第15話 転移効果

「ああ、くそっ」


 ポーアンがうずくまった。バンサーであるが、痛みには弱いのかもしれない。


「ひっ」


 悲鳴のような声をあげ、残った男が背を返した。そのまま駆け出す。


 男は仲間を見捨てて逃げ出したのだった。いや、もともと仲間ではなかったのかもしれない。


「ハルト、いこう」


 フォシアが促した。平然とした態度で。ポーアンたちに興味はまったくないようだった。


 促されるまま、俺は歩き出した。ポーアンたちを放っておいてもいいのかと迷ったが、すぐに放っておくことに決めた。


 この世界の治安や法律を俺は良く知らない。警察──ムヴァモートにあるのか知らないが──沙汰になるのは避けた方が賢明だと思ったのだ。


 ポーアンが治安組織に訴えるということを俺は恐れはしなかった。襲ってきたのはポーアンたちの方であるし、面子もあるからだ。初級バンサーにやられたなんて知られたくないだろう。
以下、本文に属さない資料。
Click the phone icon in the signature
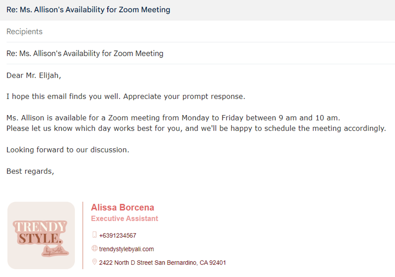The image size is (395, 277). 94,235
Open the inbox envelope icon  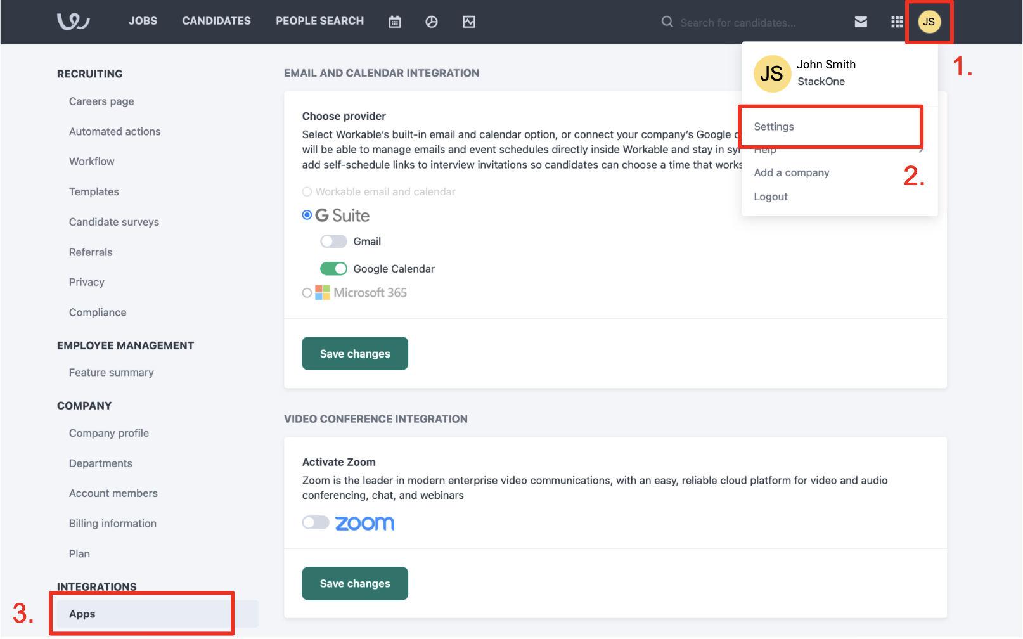(x=861, y=22)
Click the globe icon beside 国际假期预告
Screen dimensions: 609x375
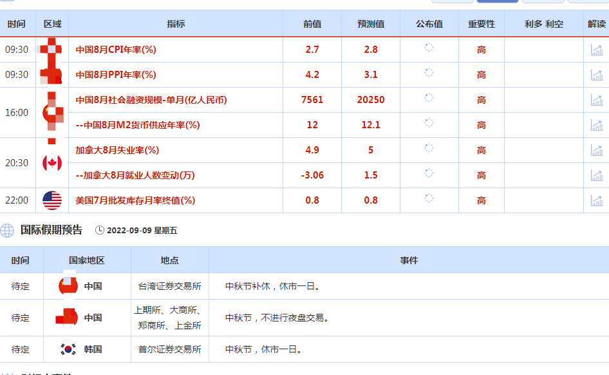point(7,230)
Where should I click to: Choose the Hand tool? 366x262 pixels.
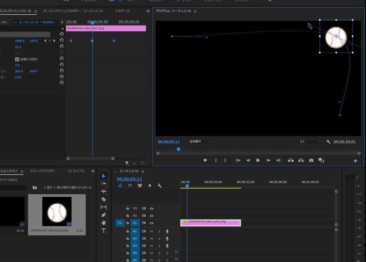104,223
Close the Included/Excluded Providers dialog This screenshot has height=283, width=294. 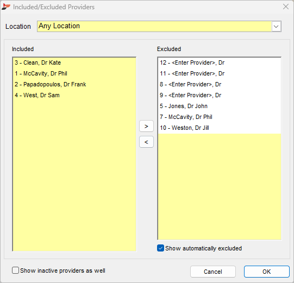click(286, 7)
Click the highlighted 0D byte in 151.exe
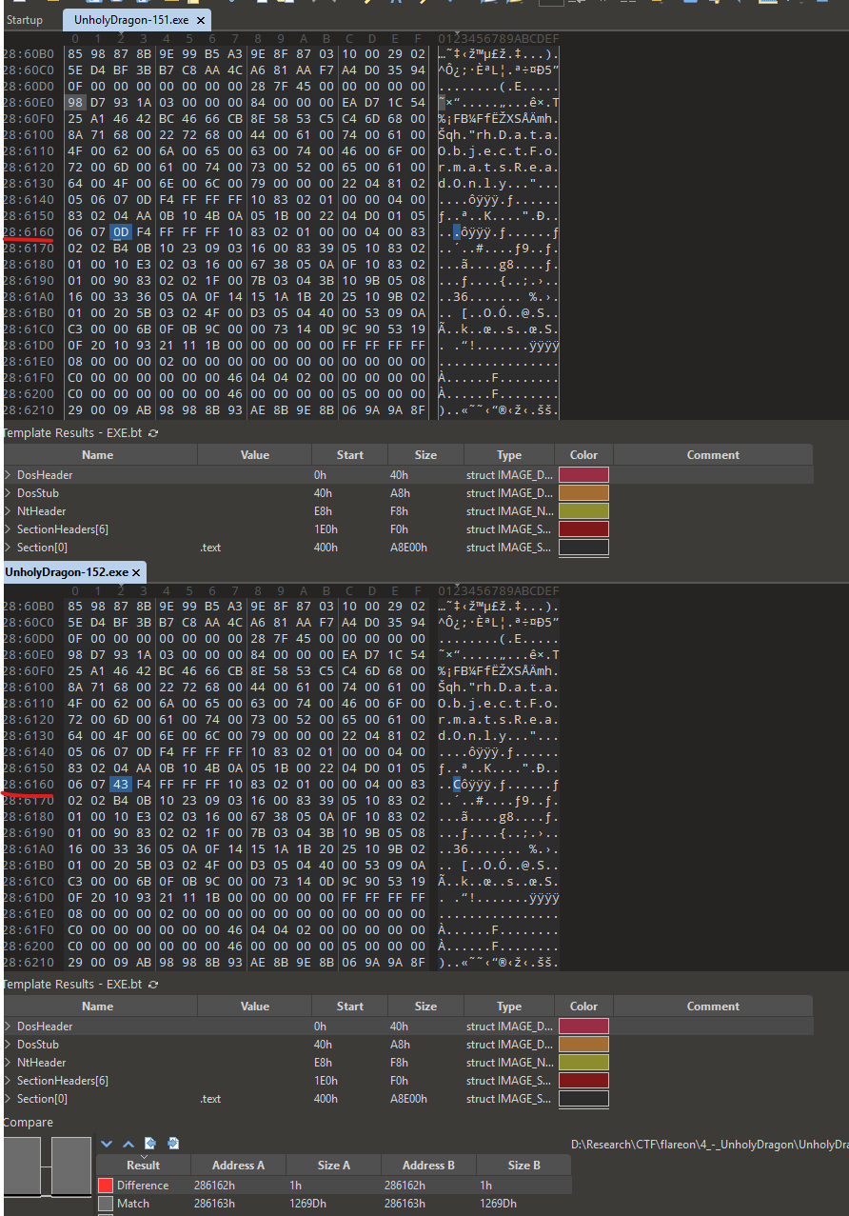 (x=120, y=233)
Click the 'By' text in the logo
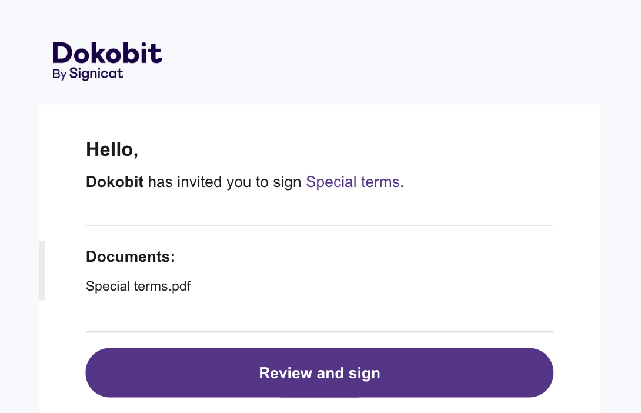641x413 pixels. coord(59,74)
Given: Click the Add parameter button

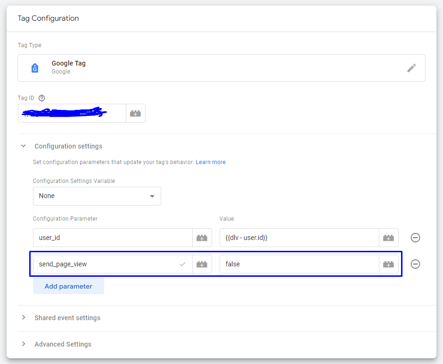Looking at the screenshot, I should [68, 286].
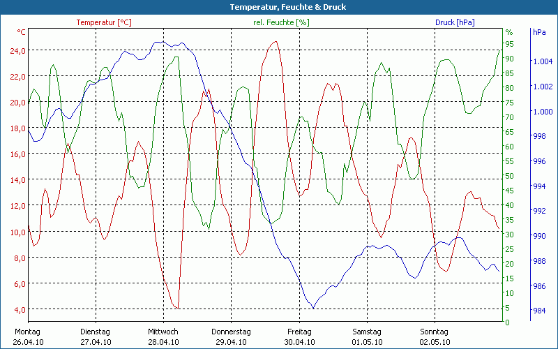Click the green '%' axis unit label

point(508,32)
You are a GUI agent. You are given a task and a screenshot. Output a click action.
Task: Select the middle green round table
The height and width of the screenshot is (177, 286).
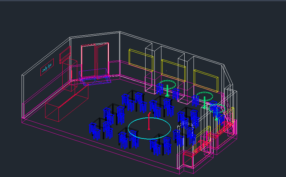click(204, 96)
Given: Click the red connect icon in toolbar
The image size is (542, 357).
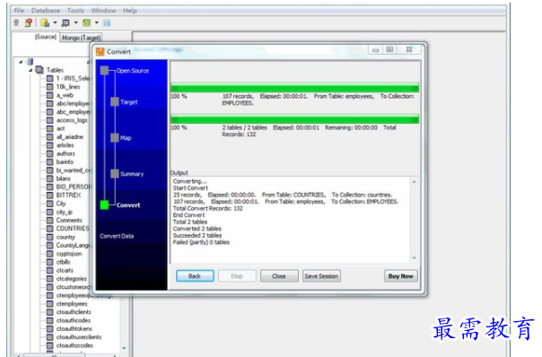Looking at the screenshot, I should point(29,22).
 そもそもバンサー協会でのことを根に持ってポーアンたちは襲ってきたのだ。見せかけのプライドしかない連中の良くとる行動だった。


「俺……」


 フォシアと並んで歩きながら、俺は我知らず声をもらしていた。戸惑っているのだ。


 さっき起こったことが信じられなかった。素人がバンサーに勝ったのである。


 フォシアを守ることができたのは嬉しい。けれど、それよりも怖かった。何が何だかわからないからだ。


 ポーアンたちと戦った時、俺の能力は明らかに向上していた。銅級バンサーのポーアンたちをあしらえるほどに。


 異変が俺の身体に生じた。そうとしか考えられなかった。理由はわからないが。


 いや──。


 考えられることが一つあった。それは転移の影響だ。


 転移によって俺たちは特殊な能力を得た。そうザハーイドはいっていた。


 事実、敦は怪力をふるった。ザハーイドの言葉に間違いはないのだろう。


 けれど、こうも考えられないだろうか。転移がもたらしたのは特殊能力だけではないと。身体能力の向上も転移はもたらしたのではないだろうか。


 その考えは俺に希望をもたらした。


 俺の特殊能力は獣に好かれるというものだ。敦たちのそれと比べると、どう考えてもしょぼい。


 が、もし身体能力が向上していたならどうだろうか。ムヴァモートでもやっていけるのではないだろうか。


 実際に俺は初級バンサーでありながら、銅級バンサーであるポーアンを翻弄したのだ。それは、とりもなおさず、俺の実力が銅級以上であること意味している。


「どうしたの?」


 フォシアが不思議そうな顔で俺のそれを覗き込んできた。二転三転する俺の表情を不審に思ったのだろう。


「あ、ああ。いや、なんでもない」


 俺は言葉を濁してごまかした。転移して特別な力を得たといっても信用してもらえそうもないからだ。


 でも、と俺は続けた。


「見てくれただろ、ポーアンたちを倒すところ。俺はバンサーとしてやっていける気がするよ」


 俺は自信を覗かせていった。するとフォシアは多少慌てた様子で、


「ハルト。違うのよ、それは」


「えっ」


 俺は驚いてフォシアを見返した。何が違うというのだろう?


「違うって……何が?」


「それは……」


 フォシアは口ごもった。


 あまり遠慮のないフォシアには珍しいことだ。踏み込んではいけないような気がして、俺は話を変えた。


「まあ、いいや。ともかく今日の宿を決めよう。早めに休んだ方がいいだろうから。なんといっても明日はバンサーとしての初仕事なんだし」


 俺は黙ったままのフォシアに笑いかけた。


 ポーアンを撃退したことで、俺は少しばかり自信をもっていた。それが間違いであることも知らないで。